5 Common ASM Mistakes to Avoid in 2023
Here are some of the most common mistakes and how to prevent them:
- Lack of visibility into the attack surface: Many enterprises do not have a comprehensive understanding of their IT infrastructure, including all the devices, applications, and network components that make up their attack surface. With this visibility, it’s easier to identify and prioritize potential vulnerabilities. Organizations should use automated tools to continuously discover and monitor their attack surface to prevent this mistake, including devices and applications that employees or third-party vendors introduce.
- Focusing solely on technology solutions: While technology solutions such as firewalls and antivirus software are essential components of ASM, they are not enough on their own.
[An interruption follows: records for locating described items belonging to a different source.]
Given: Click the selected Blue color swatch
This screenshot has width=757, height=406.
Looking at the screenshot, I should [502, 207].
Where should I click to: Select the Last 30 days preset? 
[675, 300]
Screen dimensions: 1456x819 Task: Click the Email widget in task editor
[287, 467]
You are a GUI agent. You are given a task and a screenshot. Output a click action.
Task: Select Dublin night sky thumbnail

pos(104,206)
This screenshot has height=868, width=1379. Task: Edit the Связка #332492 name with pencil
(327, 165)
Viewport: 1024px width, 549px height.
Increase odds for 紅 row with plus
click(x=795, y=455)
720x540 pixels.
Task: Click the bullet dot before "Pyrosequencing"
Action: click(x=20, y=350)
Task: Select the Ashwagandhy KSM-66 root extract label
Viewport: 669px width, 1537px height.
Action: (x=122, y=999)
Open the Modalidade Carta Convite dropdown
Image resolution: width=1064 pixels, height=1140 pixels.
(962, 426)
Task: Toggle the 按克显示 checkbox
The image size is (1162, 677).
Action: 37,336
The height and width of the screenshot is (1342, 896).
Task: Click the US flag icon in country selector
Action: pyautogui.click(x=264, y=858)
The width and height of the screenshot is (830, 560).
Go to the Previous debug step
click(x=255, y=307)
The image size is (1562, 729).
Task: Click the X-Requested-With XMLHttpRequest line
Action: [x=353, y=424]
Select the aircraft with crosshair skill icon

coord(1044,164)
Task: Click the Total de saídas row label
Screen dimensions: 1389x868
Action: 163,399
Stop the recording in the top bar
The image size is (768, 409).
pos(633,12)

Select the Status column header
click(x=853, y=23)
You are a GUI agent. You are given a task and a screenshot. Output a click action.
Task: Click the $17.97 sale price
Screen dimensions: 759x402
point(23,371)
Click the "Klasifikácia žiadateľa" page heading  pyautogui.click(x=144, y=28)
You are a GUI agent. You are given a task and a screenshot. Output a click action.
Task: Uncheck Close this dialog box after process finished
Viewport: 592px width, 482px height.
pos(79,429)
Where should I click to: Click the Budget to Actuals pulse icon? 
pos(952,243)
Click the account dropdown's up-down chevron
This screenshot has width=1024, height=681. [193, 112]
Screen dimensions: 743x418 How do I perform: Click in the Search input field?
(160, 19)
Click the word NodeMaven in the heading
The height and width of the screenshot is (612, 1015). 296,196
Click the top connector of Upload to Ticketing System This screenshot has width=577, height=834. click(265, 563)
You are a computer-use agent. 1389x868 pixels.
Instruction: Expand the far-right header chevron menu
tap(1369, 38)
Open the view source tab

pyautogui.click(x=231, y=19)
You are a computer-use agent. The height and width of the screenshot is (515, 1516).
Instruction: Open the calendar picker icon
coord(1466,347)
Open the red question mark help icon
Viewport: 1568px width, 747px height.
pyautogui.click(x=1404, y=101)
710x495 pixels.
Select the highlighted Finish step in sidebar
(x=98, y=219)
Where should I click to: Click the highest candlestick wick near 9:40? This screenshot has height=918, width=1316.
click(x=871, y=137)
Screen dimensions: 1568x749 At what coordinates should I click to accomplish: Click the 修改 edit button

Organizations must also focus on educating employees on security best practices and implementing policies and procedures that reduce the likelihood of human error. This includes regular security awareness training, strict access controls, and regular security audits.
- Failing to prioritize vulnerabilities: Even with a comprehensive understanding of the attack surface, it’s not practical or feasible to address every potential vulnerability simultaneously. Organizations must prioritize vulnerabilities based on their severity and likelihood of exploitation. This requires a risk-based approach that considers factors such as the value of the protected asset and the potential impact of a successful attack.
- Relying too heavily on penetration testing: Penetration testing can be a valuable tool for identifying vulnerabilities, but it’s not a comprehensive solution on its own. Organizations must also conduct regular vulnerability scans and implement continuous monitoring to detect and respond to threats in real-time.
- Assuming compliance equals security: Many organizations make the mistake of assuming that compliance with regulations such as HIPAA or PCI-DSS is equivalent to being secure. While compliance is important, it only provides a baseline level of security. Organizations must go beyond compliance and implement best practices specific to their industry and unique risk profile.
To prevent these common mistakes, organizations should implement a comprehensive ASM program that includes automated discovery and monitoring of the attack surface, employee education and policy development, vulnerability prioritization, continuous monitoring, and a risk-based approach to security. By taking a holistic approach to ASM, enterprises can reduce their cyber-attack risk and protect their valuable assets and data.
This article on common ASM mistakes made by enterprises was AI-generated by ChatGPT and edited by Solutions Review editors.